* Exercise directions
Print the lines below exactly as they appear, from the line with "Viewport: 1073px width, 603px" up to and including the line with "Looking at the screenshot, I should 826,446.".

===== Data listing

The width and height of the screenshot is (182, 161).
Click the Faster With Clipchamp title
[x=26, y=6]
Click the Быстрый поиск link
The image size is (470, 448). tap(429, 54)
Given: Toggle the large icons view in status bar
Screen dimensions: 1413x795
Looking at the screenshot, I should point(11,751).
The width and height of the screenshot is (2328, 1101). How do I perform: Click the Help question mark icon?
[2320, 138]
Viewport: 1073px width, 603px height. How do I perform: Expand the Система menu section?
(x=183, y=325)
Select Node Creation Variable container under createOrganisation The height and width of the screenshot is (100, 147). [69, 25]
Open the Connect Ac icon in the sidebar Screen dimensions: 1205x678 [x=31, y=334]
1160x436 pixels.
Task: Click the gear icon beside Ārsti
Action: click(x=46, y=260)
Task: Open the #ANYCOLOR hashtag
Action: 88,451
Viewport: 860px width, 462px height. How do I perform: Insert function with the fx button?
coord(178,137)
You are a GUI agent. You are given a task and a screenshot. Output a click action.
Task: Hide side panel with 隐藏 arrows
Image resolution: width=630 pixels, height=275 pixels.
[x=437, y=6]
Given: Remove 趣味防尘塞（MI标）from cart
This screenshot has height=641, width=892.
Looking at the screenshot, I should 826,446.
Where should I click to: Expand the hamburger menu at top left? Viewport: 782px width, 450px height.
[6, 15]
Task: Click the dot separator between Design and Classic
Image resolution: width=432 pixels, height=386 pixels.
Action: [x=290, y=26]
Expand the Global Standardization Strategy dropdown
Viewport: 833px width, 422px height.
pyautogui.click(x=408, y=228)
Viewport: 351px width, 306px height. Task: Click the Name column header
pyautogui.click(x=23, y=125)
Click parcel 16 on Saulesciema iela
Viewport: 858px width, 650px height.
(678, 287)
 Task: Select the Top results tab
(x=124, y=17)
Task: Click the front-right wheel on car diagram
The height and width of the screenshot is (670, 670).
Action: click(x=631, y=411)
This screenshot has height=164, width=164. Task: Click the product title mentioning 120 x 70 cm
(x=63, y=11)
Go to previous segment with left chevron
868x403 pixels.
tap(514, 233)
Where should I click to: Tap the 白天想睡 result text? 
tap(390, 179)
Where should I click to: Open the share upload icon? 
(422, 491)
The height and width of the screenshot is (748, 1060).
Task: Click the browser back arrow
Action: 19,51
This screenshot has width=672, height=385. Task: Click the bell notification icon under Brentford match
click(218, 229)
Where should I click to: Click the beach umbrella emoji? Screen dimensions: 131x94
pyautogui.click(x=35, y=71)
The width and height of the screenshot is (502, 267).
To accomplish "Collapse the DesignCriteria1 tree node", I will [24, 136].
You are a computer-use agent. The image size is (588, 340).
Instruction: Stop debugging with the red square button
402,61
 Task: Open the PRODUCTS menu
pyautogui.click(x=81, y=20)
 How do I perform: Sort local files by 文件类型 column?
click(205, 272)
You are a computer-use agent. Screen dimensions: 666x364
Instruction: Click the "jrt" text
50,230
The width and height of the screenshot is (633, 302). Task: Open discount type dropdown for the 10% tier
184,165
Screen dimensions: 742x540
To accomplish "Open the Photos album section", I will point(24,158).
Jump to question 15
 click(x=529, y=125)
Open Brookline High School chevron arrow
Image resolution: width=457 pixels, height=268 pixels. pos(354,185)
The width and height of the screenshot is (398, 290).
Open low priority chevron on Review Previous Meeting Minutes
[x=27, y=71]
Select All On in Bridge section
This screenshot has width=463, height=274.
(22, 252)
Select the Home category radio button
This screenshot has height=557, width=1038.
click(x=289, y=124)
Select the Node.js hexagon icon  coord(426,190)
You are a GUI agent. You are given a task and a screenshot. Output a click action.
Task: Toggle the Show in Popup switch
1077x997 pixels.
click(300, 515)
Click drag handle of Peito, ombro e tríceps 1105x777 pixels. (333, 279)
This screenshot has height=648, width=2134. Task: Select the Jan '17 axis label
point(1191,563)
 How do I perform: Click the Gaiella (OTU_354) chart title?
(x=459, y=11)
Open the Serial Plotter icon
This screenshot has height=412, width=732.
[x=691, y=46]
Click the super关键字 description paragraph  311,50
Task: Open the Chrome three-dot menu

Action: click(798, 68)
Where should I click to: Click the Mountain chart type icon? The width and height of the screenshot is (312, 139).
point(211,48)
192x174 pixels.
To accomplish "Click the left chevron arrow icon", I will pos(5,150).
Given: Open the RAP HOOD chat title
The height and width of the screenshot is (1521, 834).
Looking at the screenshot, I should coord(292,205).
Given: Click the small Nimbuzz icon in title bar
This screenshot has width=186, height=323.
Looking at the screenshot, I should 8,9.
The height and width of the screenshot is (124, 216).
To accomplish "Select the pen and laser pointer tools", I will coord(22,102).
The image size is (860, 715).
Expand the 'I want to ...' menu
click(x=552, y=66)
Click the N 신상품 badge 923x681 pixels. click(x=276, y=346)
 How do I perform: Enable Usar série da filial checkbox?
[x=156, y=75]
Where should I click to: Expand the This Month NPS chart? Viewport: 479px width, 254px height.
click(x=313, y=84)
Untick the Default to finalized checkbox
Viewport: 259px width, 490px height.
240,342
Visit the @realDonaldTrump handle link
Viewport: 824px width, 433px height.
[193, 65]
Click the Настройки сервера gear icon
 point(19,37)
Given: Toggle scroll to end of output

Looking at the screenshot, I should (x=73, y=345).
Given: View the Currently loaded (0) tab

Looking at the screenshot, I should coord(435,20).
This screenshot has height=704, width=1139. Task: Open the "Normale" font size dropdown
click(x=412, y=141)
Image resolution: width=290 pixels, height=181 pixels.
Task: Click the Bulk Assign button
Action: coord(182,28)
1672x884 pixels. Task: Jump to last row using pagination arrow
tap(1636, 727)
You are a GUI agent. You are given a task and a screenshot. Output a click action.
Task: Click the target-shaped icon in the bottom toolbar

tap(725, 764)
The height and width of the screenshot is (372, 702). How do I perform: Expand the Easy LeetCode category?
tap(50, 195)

==========

* Exercise solution
Viewport: 1073px width, 603px height. How do I perform: Expand the Система menu section?
(x=183, y=325)
Select Node Creation Variable container under createOrganisation The height and width of the screenshot is (100, 147). [69, 25]
Open the Connect Ac icon in the sidebar Screen dimensions: 1205x678 [x=31, y=334]
1160x436 pixels.
Task: Click the gear icon beside Ārsti
Action: click(x=46, y=260)
Task: Open the #ANYCOLOR hashtag
Action: 88,451
Viewport: 860px width, 462px height. How do I perform: Insert function with the fx button?
coord(178,137)
You are a GUI agent. You are given a task and a screenshot. Output a click action.
Task: Hide side panel with 隐藏 arrows
Image resolution: width=630 pixels, height=275 pixels.
[x=437, y=6]
Given: Remove 趣味防尘塞（MI标）from cart
This screenshot has height=641, width=892.
Looking at the screenshot, I should 826,446.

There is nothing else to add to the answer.